The administrative divisions of Brunei mainly consist of daerah (districts), mukim (subdistricts) and kampung or kampong (villages). They are organised hierarchically, with daerah being the first level and kampong the third level.

There are also a few municipal divisions: Bandar Seri Begawan and a few district towns. They are considered to be outside the hierarchy of the main administrative division.

All the administrative divisions are under direct governance of the government through the Ministry of Home Affairs. Generally, the administrative divisions serve for population census. The administrative areas have  limited to no autonomy, and is more pronounced towards the lowest administrative level. The major socio-political aspects such as education and law are centralised and managed through separate government ministries or departments.

Districts 

There are four districts in Brunei: Brunei-Muara, Belait, Tutong and Temburong. Brunei-Muara is the smallest district but has the most population. Belait is the largest district and the centre for the production of oil and gas.

A district is headed by a Pegawai Daerah or District Officer and assisted by an Assistant District Officer.

Mukims 

The administrative level of mukim lies below the district. At present, there are 38 mukims, with 17 in Brunei-Muara, 8 in Tutong, 8 in Belait and 5 in Temburong District. A mukim is headed by a penghulu.

Villages 

A village ( or ) is the lowest administrative level in Brunei and headed by a ketua kampong or village head. Its population varies from a few hundreds to units of thousands.
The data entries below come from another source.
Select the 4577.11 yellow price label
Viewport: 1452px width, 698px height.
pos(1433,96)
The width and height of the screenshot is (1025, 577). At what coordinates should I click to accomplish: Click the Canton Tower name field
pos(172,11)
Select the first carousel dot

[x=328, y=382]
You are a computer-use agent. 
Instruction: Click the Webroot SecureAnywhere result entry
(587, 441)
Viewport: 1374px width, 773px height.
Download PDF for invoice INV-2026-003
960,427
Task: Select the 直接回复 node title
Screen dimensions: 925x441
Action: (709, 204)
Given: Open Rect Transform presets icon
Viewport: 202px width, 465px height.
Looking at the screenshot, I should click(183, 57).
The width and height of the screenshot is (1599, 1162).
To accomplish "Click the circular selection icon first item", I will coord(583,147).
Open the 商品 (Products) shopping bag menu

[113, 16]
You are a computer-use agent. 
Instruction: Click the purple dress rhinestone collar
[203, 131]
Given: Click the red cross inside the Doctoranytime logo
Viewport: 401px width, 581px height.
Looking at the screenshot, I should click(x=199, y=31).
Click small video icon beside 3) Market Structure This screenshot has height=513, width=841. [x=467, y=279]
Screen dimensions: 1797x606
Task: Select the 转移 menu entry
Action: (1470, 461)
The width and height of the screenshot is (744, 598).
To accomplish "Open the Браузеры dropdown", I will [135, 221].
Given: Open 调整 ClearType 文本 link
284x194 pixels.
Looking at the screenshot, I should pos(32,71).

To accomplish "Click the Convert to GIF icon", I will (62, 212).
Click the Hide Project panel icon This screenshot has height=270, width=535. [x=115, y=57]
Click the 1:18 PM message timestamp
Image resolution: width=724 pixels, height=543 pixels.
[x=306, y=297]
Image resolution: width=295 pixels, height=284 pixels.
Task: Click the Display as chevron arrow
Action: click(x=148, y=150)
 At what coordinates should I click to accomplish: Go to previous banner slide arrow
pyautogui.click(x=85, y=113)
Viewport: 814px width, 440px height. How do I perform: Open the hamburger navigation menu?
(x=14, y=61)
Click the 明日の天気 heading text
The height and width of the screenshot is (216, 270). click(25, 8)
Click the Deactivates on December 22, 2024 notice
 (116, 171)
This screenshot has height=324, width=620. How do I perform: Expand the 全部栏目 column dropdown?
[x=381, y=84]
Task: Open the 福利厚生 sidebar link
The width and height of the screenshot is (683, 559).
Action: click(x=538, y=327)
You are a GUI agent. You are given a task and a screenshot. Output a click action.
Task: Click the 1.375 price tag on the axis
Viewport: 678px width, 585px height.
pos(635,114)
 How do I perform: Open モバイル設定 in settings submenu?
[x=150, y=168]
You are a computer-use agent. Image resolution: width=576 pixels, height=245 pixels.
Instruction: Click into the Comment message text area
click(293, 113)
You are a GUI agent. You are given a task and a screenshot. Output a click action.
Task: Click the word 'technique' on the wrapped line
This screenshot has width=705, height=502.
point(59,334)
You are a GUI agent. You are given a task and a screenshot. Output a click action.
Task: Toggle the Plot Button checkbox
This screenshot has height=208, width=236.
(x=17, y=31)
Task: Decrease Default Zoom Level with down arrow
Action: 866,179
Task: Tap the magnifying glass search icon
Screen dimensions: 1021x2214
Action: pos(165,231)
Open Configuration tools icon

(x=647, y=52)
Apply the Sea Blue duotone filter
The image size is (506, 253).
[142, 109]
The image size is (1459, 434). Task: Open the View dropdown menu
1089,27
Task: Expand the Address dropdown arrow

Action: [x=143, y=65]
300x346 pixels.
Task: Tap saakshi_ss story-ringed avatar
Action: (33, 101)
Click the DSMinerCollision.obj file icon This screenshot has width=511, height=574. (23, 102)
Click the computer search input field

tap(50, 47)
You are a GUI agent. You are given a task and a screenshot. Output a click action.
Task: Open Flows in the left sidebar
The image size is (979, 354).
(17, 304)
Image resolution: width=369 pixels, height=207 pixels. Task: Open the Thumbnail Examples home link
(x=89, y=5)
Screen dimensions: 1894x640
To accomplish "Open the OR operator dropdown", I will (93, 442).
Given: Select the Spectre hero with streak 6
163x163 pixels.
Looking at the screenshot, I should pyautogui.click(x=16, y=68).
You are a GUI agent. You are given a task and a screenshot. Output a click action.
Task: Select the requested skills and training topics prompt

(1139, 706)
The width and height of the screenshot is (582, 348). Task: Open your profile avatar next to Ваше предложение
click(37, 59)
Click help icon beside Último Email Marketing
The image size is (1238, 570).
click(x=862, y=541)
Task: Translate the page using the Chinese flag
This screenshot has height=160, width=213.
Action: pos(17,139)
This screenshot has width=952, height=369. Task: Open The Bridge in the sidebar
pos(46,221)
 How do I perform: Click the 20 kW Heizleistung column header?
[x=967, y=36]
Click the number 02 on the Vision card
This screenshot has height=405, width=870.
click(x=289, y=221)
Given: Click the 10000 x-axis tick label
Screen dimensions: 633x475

Kampong Ayer is not considered a kampong administrative division. It is simply a common term in referring to the whole of the cluster of settlements on the Brunei River. However, Kampong Ayer is a large area which consists of a few mukim and a number of kampong.

Municipalities 

There are four areas of population which are considered to be bandaran or municipality, namely:
 Bandar Seri Begawan, the country's capital; also the capital of Brunei-Muara District;
 Kuala Belait, the administrative town for Belait District;
 Seria, a town in Belait District; and
 Tutong, the administrative town for Tutong District.
The municipalities are considered outside the hierarchy of the main administrative division, as their spatial jurisdiction do not necessarily fit to any of the levels, as well as their sizes are not consistent — Bandar Seri Begawan comprises several mukims but other towns comprise only a few villages. Also, the municipalities are governed under different departments from that which administer the districts and their subdivisions, although still within the same ministry.

The municipalities are headed by Pengerusi Lembaga Bandaran or Town Board Chairman.

While Bangar is the focal town of Temburong, it is yet to have a municipal status. Although the official name for Bangar is  (literally translates as 'Bangar Town'), it is a village subdivision. Similarly, Muara () is a port town in Brunei-Muara District but it is also administered as a village under the mukim of Serasa.